Écrit le 22/07/2010, dans Chroniques Gabre

Philosophe célèbre dont le rayonnement fut grand aux XVIIe et XVIIIe siècles, et dont on redécouvre de nos jours l’actualité, Pierre Bayle est né en 1647 au Carla, en Ariège (qui porte son nom depuis 1879), où son père Jean, originaire de Montauban, était pasteur, ayant épousé une fille du pays, Jeanne de Bruguière. Ses deux grand-mères maternelles (son grand-père veuf s’étant remarié) appartenaient à des familles du Mas d’Azil alors bien connues, les Ducasse et les Langlois, et par elles il était apparenté aux autres grandes familles aziliennes, les Dusson, Falentin, d’Amboix. A la suite de son frère Jacob, il fait des études de théologie à l’académie réformée de Puylaurens, et veut se perfectionner auprès des Jésuites de Toulouse : séduit par leurs arguments, il se convertit au catholicisme ; mais après dix-huit mois d’expérience, il décide de revenir à l’Eglise Réformée, et doit alors fuir pour échapper aux graves sanctions édictées par Louis XIV contre les relaps. C’est donc un protestant par choix délibéré et non seulement par éducation. Il se réfugie alors à Genève où il parfait ses études, gagne sa vie comme précepteur à Rouen et Paris (en se faisant appeler Bêle pour ne pas être reconnu), puis obtient par concours, à 28 ans, la chaire de philosophie à l’académie réformée de Sedan, où il a comme collègue le théologien Pierre Jurieu. Lorsque l’académie est supprimée par Louis XIV, en 1681, l’un et l’autre sont accueillis à Rotterdam, où ils retrouvent de nombreux protestants français réfugiés. C’est là que Bayle publie les Pensées diverses sur la comète (1682), débusquant superstitions et préjugés, et soutenant en particulier qu’il y a des athées plus vertueux que beaucoup de chrétiens ; c’est là qu’il crée une revue savante, les Nouvelles de la République des Lettres, qui va asseoir sa réputation dans toute l’Europe.

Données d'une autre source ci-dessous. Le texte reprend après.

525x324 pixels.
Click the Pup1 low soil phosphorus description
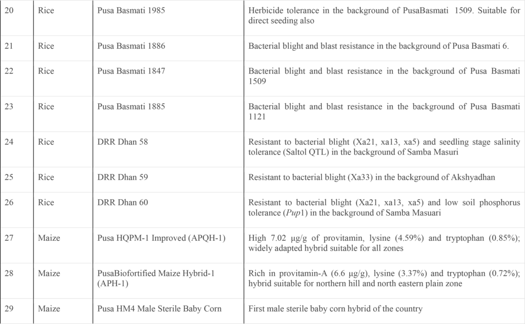coord(384,207)
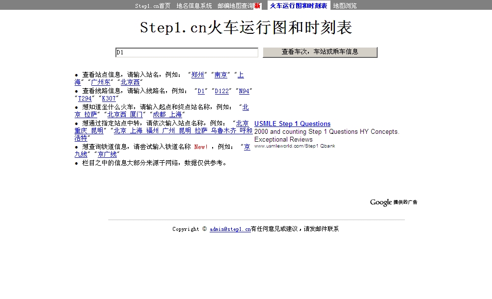Open the USMLE Step 1 Questions ad

pos(292,124)
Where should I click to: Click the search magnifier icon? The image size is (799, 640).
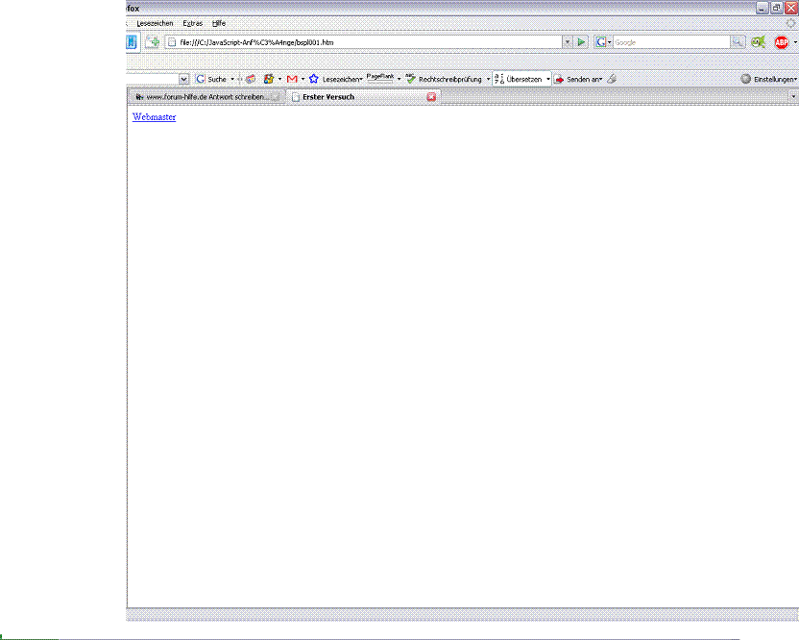click(x=738, y=42)
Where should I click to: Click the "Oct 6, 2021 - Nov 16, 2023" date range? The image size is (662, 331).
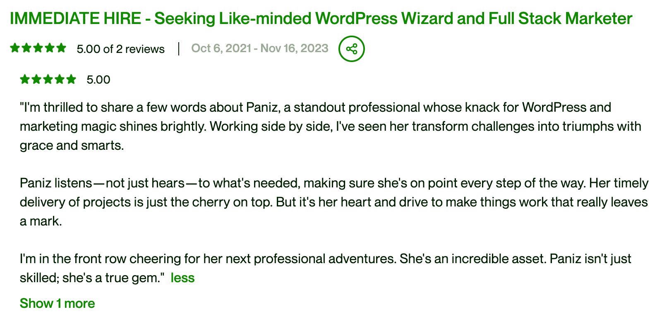[260, 48]
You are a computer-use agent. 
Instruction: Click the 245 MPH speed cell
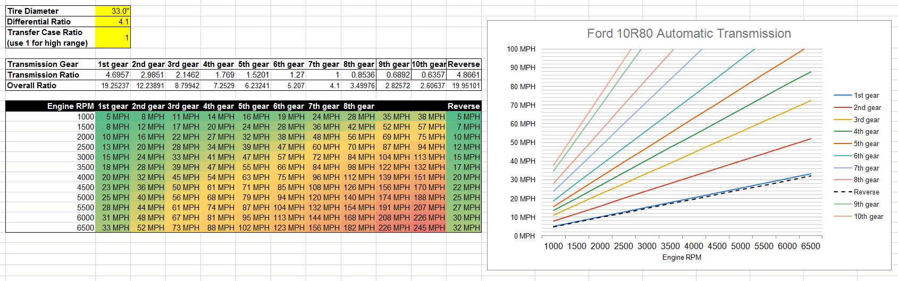[429, 228]
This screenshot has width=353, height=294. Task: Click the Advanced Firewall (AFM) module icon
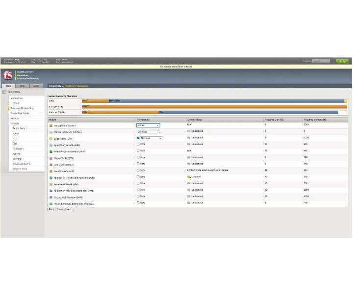pos(51,184)
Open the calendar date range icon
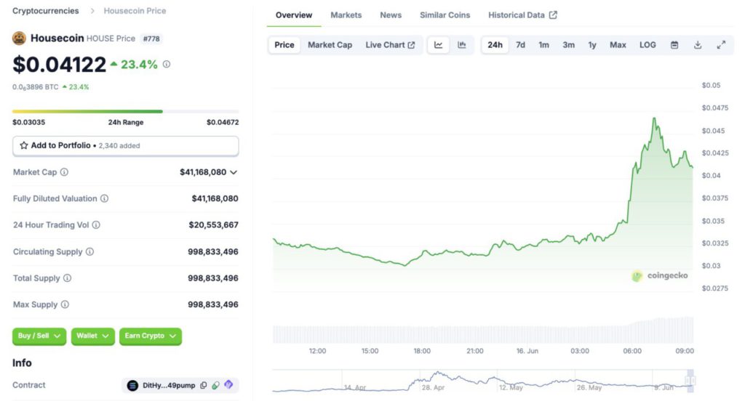This screenshot has width=745, height=401. pyautogui.click(x=674, y=45)
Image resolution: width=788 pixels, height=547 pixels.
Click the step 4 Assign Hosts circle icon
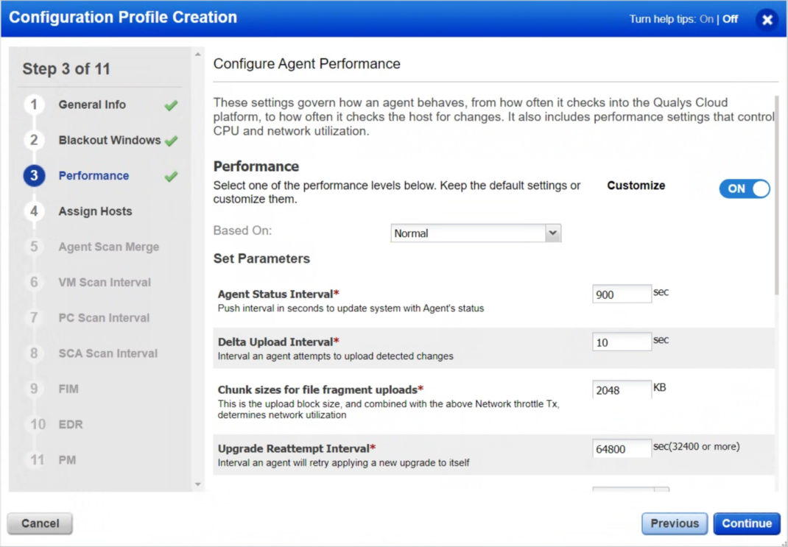tap(34, 211)
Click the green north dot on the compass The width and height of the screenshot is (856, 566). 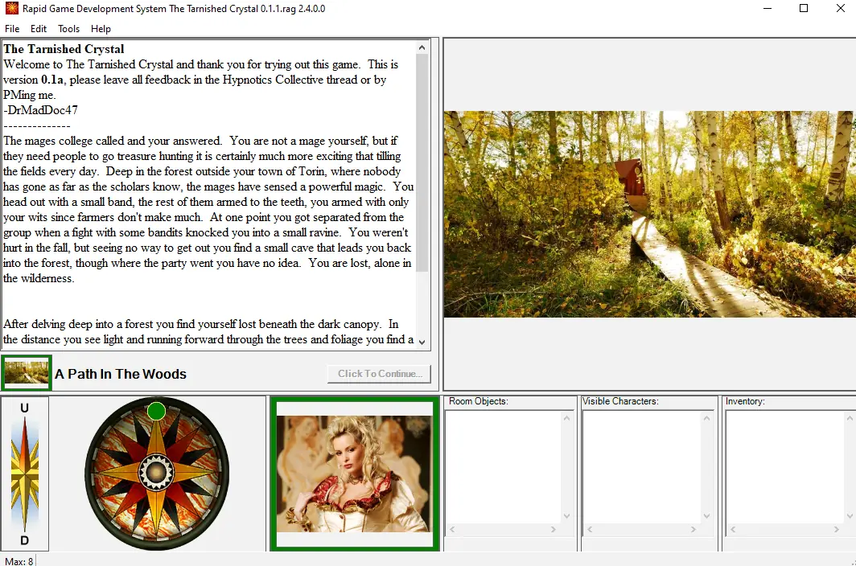[157, 412]
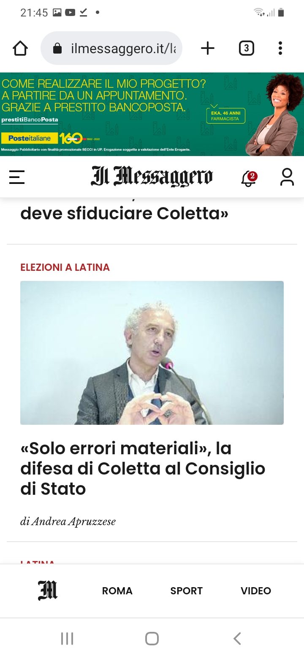The image size is (304, 658).
Task: Tap the Il Messaggero masthead logo
Action: [152, 177]
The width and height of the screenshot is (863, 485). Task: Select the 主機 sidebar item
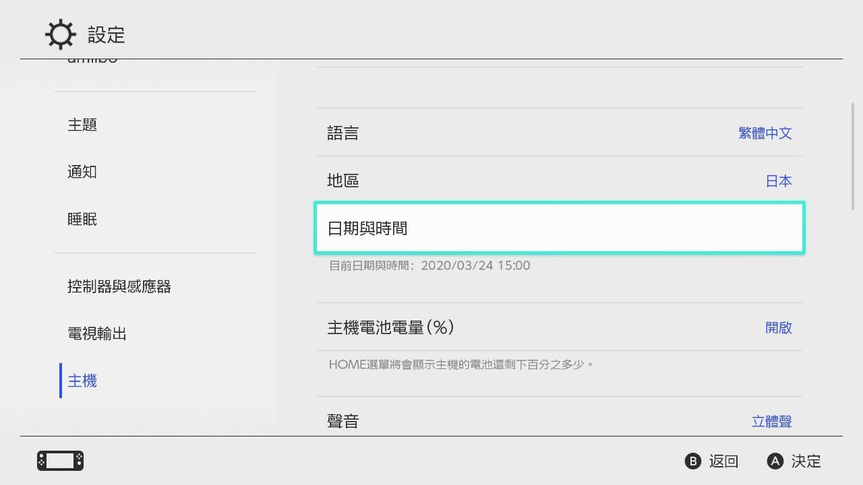tap(82, 381)
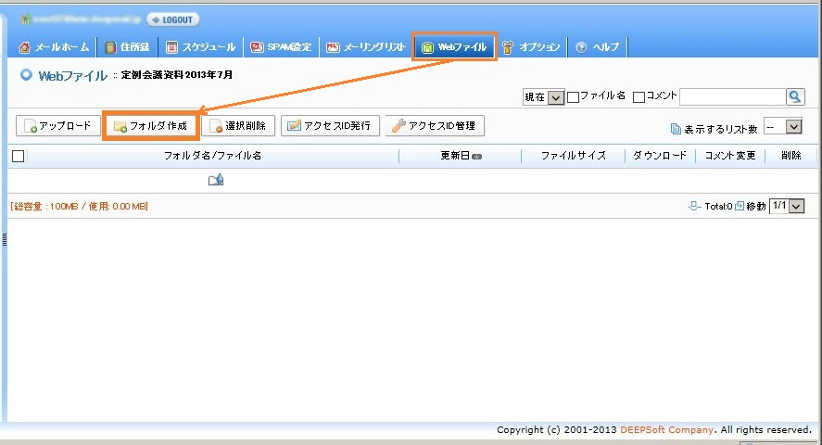Open the ヘルプ help tab
822x445 pixels.
[x=598, y=46]
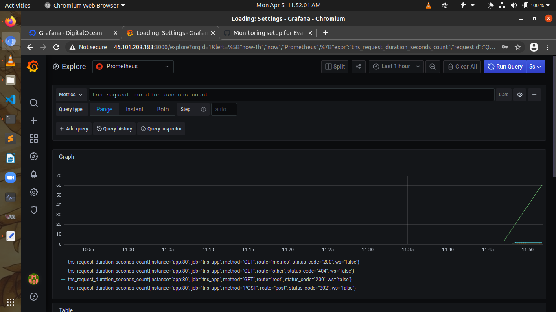Viewport: 556px width, 312px height.
Task: Click the Grafana logo at sidebar top
Action: click(34, 66)
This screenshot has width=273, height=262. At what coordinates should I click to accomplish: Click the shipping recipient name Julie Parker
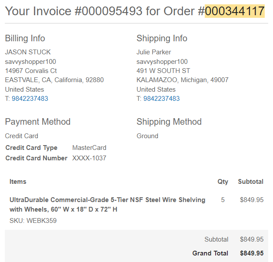154,52
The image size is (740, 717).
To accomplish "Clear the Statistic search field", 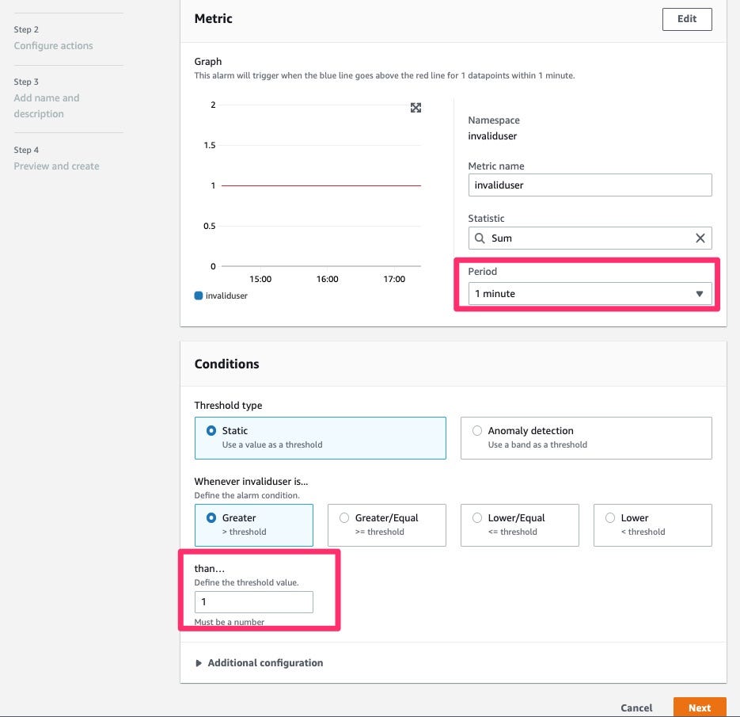I will pos(700,238).
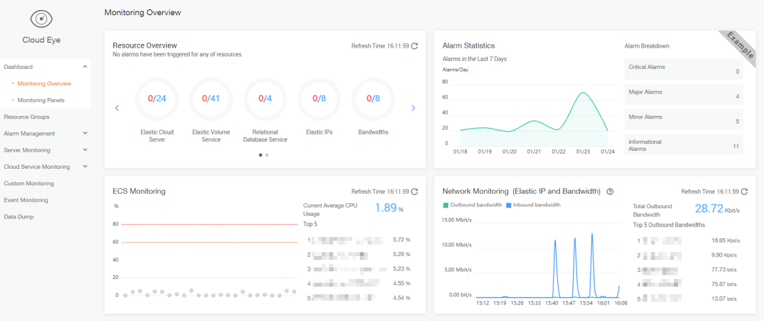Go to previous resource carousel page
764x321 pixels.
tap(117, 108)
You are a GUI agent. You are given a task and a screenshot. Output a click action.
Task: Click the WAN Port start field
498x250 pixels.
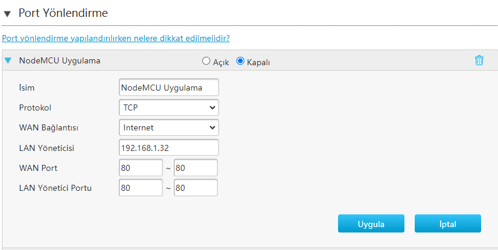pyautogui.click(x=141, y=167)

Pendant ce temps les protestants français sont soumis aux dragonnades, son frère Jacob, devenu pasteur du Carla, est arrêté et meurt en prison, et la révocation de l’édit de Nantes met le protestantisme hors la loi. Bayle publie alors un pamphlet indigné Ce que c’est que la France toute catholique sous le règne de Louis le Grand, puis un Commentaire philosophique sur ces paroles de Jésus-Christ « Contrains les d’entrer » (1686) où il réfute l’usage de la contrainte en matière de religion. Paroissien fidèle de l’Église réformée wallonne dont Jurieu est un des pasteurs, Bayle va s’opposer à lui sur la conduite à tenir face à Louis XIV, estimant que même en exil il faut rester un sujet loyal en espérant un changement d’attitude du roi, alors que Jurieu considère celui-ci comme un tyran à renverser et se fait le propagandiste de Guillaume d’Orange qui organise une coalition contre la France. Accusé d’être un défaitiste et un mécréant, Bayle est destitué de son poste et doit se contenter du revenu de ses ouvrages. Il se lance alors dans la rédaction de son grand Dictionnaire historique et critique (1697), monument d’érudition et d’esprit critique (l’article sur le roi David, dont il montre sans ménagement les faiblesses, est censuré par le consistoire réformé), qui sera souvent réédité et assure pour longtemps sa célébrité. Un article consacré à l’Ariège, et dans sa correspondance les lettres adressées aux cousins qui lui restaient, montrent à quel point il demeurait attaché au pays de son enfance.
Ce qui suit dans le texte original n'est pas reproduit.